The livestock's long shadow is an excellent report that tells you most of the facts you need (Part IV, page 82) for the livestock industry sources in general.
The IPCC probably does not tie together the meat consumption with greenhouse gas directly, which is why we have to explain it to people :) The things to look for are the Agriculture sector, and the Forestry or Land Use Change sector.
The primary gas from the livestock industry is methane (CH4), which cows and sheep produce as part of their natural digestive system (the average cow produces 400 litres of methane per day). The rest comes from manure treatment and some component is the effect grazing animals have on the land itself.
In countries that import their livestock, or are primarily grain fed, the industry has less impact from land use. The IPCC states the emissions from agriculture compared to other sectors in an excellent starting point which is a document for policy makers. In section 2 page 5 of the document there is a pie graph showing the sources of CO2-e from different sector. Agriculture is listed as contributing 13.5%, transport is 13.1%. In Australia the livestock industry makes up 71% of the agriculture sector (agriculture includes plant and animal industries). The figures for Australia are from the Initial Report to the UN 2005 data (submitted last month to the UN).
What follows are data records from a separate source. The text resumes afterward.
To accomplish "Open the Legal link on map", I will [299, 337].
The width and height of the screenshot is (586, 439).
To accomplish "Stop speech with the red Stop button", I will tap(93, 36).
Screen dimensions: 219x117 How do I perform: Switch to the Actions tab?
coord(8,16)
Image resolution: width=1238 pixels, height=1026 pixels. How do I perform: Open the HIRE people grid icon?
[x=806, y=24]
This is not the full story though, as in countries like Australia and Brazil, most livestock (cattle) are fed from pastures, and not grain fed until their last 100 days. In order to produce grazing pastures, large tracts of land are cleared, which makes up about 90% of the deforestation as well (90% of 17.4% which is 15.66%). So when you add up the cost of the industry, which combines the direct from the animals, and the secondary from the land practice of land clearing, it makes up about 30% in Australia. No livestock, no land clearing.
This is why in the options for agriculture in the Garnaut submission it states there are three options. 1: do nothing (very bad) 2: stop land clearing. 3: stop it all. The stop land clearing is not very practical, as it increases demand on grain supplies, and would be unviable in Australia to do so. Land clearing is much cheaper, which is why it must be included in emissions trading - so that the cost is bourne by the industry, and it would not be cheap any more.
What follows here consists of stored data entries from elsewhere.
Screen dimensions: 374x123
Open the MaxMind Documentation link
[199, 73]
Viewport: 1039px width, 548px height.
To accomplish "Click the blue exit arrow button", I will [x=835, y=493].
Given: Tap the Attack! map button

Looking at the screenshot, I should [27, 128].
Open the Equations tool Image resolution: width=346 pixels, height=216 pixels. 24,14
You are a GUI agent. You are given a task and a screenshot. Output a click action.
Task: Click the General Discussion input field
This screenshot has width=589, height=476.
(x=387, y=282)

The specifics to Australia come from the "Tripple Bottom Line" report from the CSIRO and University of Sydney, which is referenced in the submission.
The Bruce Poon report provides a very good summary of the CSIRO report, and what it means.
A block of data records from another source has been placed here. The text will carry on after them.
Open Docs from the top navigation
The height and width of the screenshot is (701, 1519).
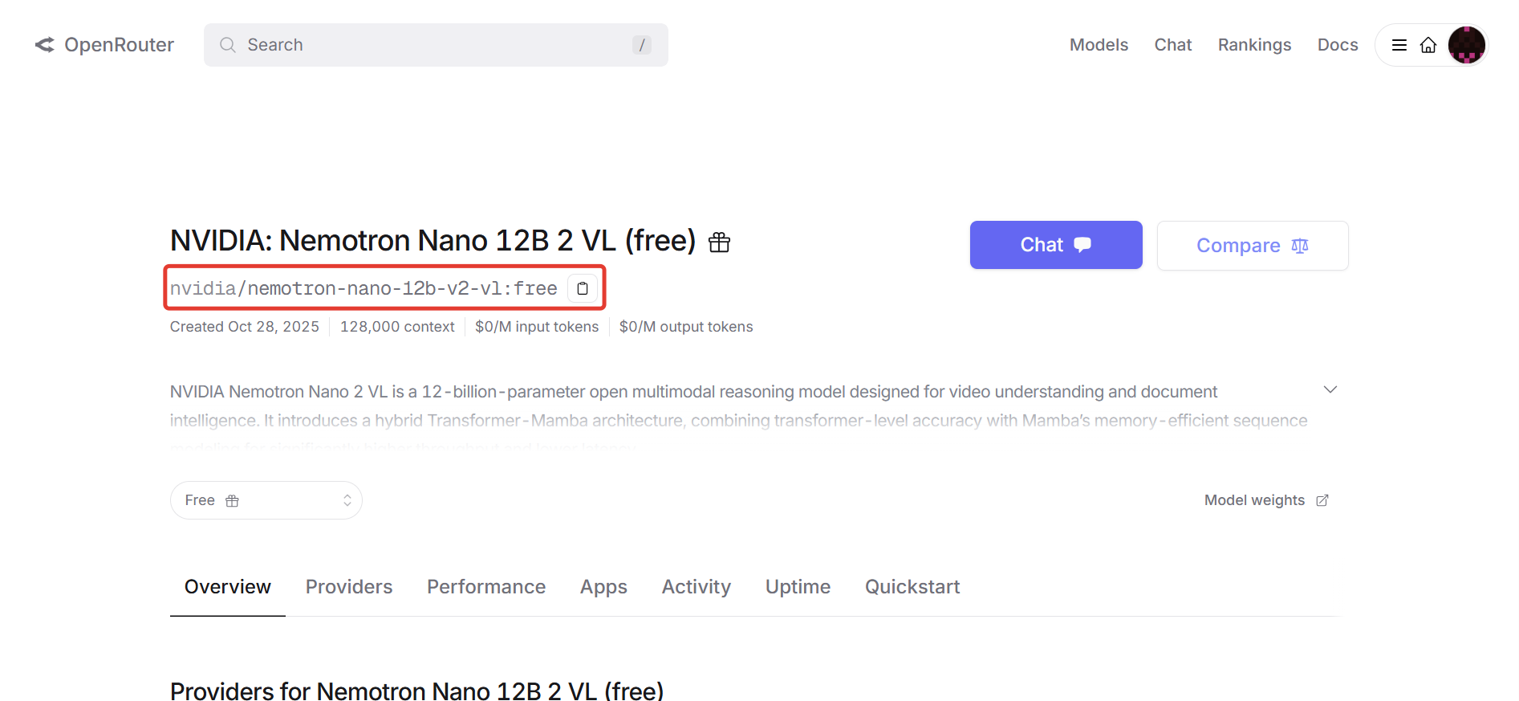tap(1337, 45)
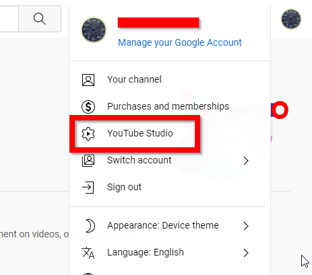The image size is (312, 275).
Task: Click the Your channel person icon
Action: coord(88,80)
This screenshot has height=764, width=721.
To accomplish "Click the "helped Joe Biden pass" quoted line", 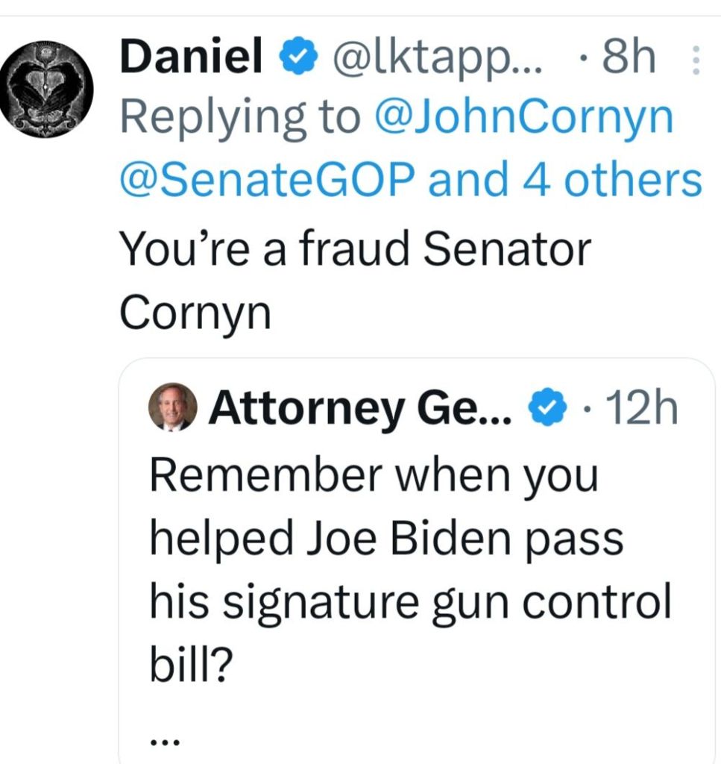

BTW: The submission was written with the objective of highlighting that the agriculture sector has been ignored in discussions to date, and all of the focus has been on electricity generation and vehicle fuel. Livestock emissions are less than electricity, but more than vehicles.
In discussions with persons of importance such as a Director of Climate Change government department, it will be important to state and agree that the #1 problem is coal fired power stations. The second highest emission sector is livestock, followed by transport. Without removing coal fired power stations world wide, global warming will become catastrophic. The removal of livestock will not solve global warming, but it will certainly delay the effects for about 40 years (est to be revised.. probably often). Also, the cost of reducing emissions needs to be fairly distributed to all industries. If agriculture is excluded, then the carbon emissions allowances for electricity and transport will have to be 30% higher than they need to be. Say that it costs $100 to remove the desired portion of the CO2-e. To meet that cost, the electricity bill and fuel bill must go up $100, since 30% of the emissions (from livestock) are not included, therefore subsidised. If livestock is included, then you can choose not to eat meat, and your electricity and fuel bill only go up by $70.00. The livestock industry have stated they will join emissions trading at some time in the future ("as soon as practicable") but that sort of language can give excuses that "they are not ready yet" for a long time, delaying vital action. On a personal note, it makes me sad that my fuel bill will be subsidising the livestock industry.
To put it into perspective, James Hansen report on how much CO2 states that we should aim for 350ppm (parts per million) of CO2-e. Currently it is 385ppm. Removing the livestock industry would remove 25ppm, which would get us half way to the safe level from todays measurements. Note that the IPCC recommendation is > 400ppm, which is based on 2005-2006 data, and hopefully will be revised.
I hope this helps, sorry it is so long. Sometimes simple questions have not-so-simple answers.